Aslında sen bana bu satırları yazarken ben sürekli diğer konuya nasıl geçerim diye düşünüyordum ve ona dair bir soru hazırlıyordum ama bir güç başıma geçmiş ve resmen şu anda bana sanki “Hayır! Lütfen buradan devam edin” diyor. Tanrı Dionysos, adı anılınca hareketlendi mi nedir bilemiyorum, ama hadi buradan devam edelim. O güce de selam olsun.

Edelim bakalım. Dionysos, ölen ve yeniden dirilen tanrıdır. Bu tanrı, tüm Ortadoğu ve Kuzey Avrupa’da farklı isimlerle bilinir. Bunlardan bir tanesi de Tammuz, yani Temmuz’dur. Aslında muhtemelen İsa da Dionysos öyküsü ile çağdaştır ve Dionysos’un yani, Ölen (ve Yeniden Doğan)Tanrı’nın bir başka ismidir.  Tam olarak içinde bulunduğumuz ay ile ilişkilidir. (Bu sohbet 27 Temmuz 2012’de yapılmıştır.) Yengeç burcu ile simgelenir. Yani içinden bir şeyin buradan devam et demesi ancak Tanrı’nın sesi olabilir dersem bu noktada Paganlardan alkış alabilirim sanırım. 

Ölen ve Yeniden Doğan Tanrı’nın çok önemli bir özelliği vardır: biz insanlara, ölümden sonra yeniden doğup ölümsüzlüğe ulaşmanın ve sıradan bir insanken tanrıların katına yükselmenin mümkün olduğunu anlatır. Elbette burada tanrılar olarak tanımladığım varlıkların, pek çok insanın aklındaki Kadir-i Mutlak Tanrı ile bir ilgisi yoktur. 

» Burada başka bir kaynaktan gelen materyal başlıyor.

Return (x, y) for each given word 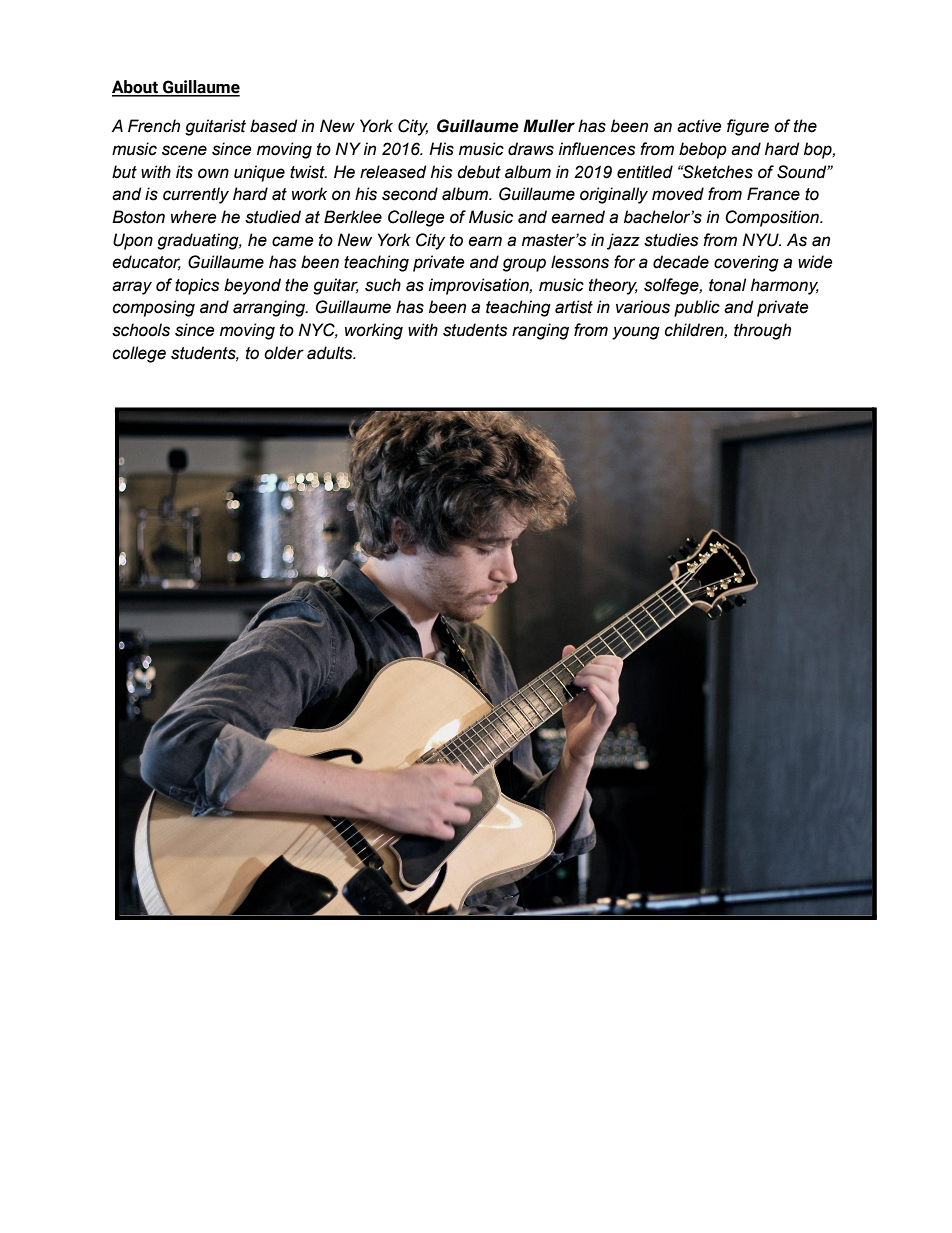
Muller (549, 126)
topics (197, 286)
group (524, 265)
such (383, 285)
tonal (727, 285)
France (773, 194)
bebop (703, 150)
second (410, 194)
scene (184, 150)
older (284, 353)
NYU (761, 240)
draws (531, 149)
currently (196, 195)
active (699, 126)
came (293, 241)
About (136, 88)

Gerçi bugün farklı kültürlerde Kadir-i Mutlak Tanrı olarak tanımlanan tanrıların, eski zamanlarda birer kabile tanrısı olduklarını unutmamamız gerekir. Bu tanrıların çoğu ilk başta diğerlerinden daha güçlü olduğuna inanılan bir kabile tanrısıydı.  Kabileler büyüyüp halkları hakimiyetlerini artırdıklarında kabile tanrıları da güçlendi. En sonunda günümüze gelindiğinde pek çok kabile tanrısı, Kadir-i Mutlak Tanrı olarak adlandırılmaya başlandı.  

Bu nedenle de Kadir-i Mutlak Tanrı olarak tanımlanan çoğu tanrının izlerini geçmişe doğru sürdüğümüzde karşımıza genellikle Bereketli Hilal, Kuzey Afrika ve Arap Yarımadası civarında eski medeniyetlerde bulunan sıradan kabile tanrıları çıkıyor. 

Elbette bu bölgelerde ya da dünyanın diğer yerlerinde Kadir-i Mutlak Tanrı tanımının olmadığı anlamına gelmiyor. Elbette vardı; örneğin Brahman gibi… Demek istediğim sadece bugün mutlak ve tek tanrı olarak tanıdığımız çoğu tanrının fikir olarak, geçmişteki yerel kabile tanrılarından geliyor oldukları.  

Bu da şu gerçeği göz önüne seriyor: Tanrılar, kullarına muhtaçtır. Onlar kullarını güçlendirirken, kulları da onları överek ve onlara tapınarak tanrıları güçlendirirler. 

İşte bu sebeple tanrılar, şehirlerin halkları kendilerini tanrı olarak seçsinler diye adeta bugünkü siyasetçilerin seçim propagandalarına benzer propagandalar yapar ve halka vaatlerde bulunurlar. Günümüz siyasetçileriyle eski tanrılar arasındaki fark, tanrıların sözlerini tutuyor olmalarıdır.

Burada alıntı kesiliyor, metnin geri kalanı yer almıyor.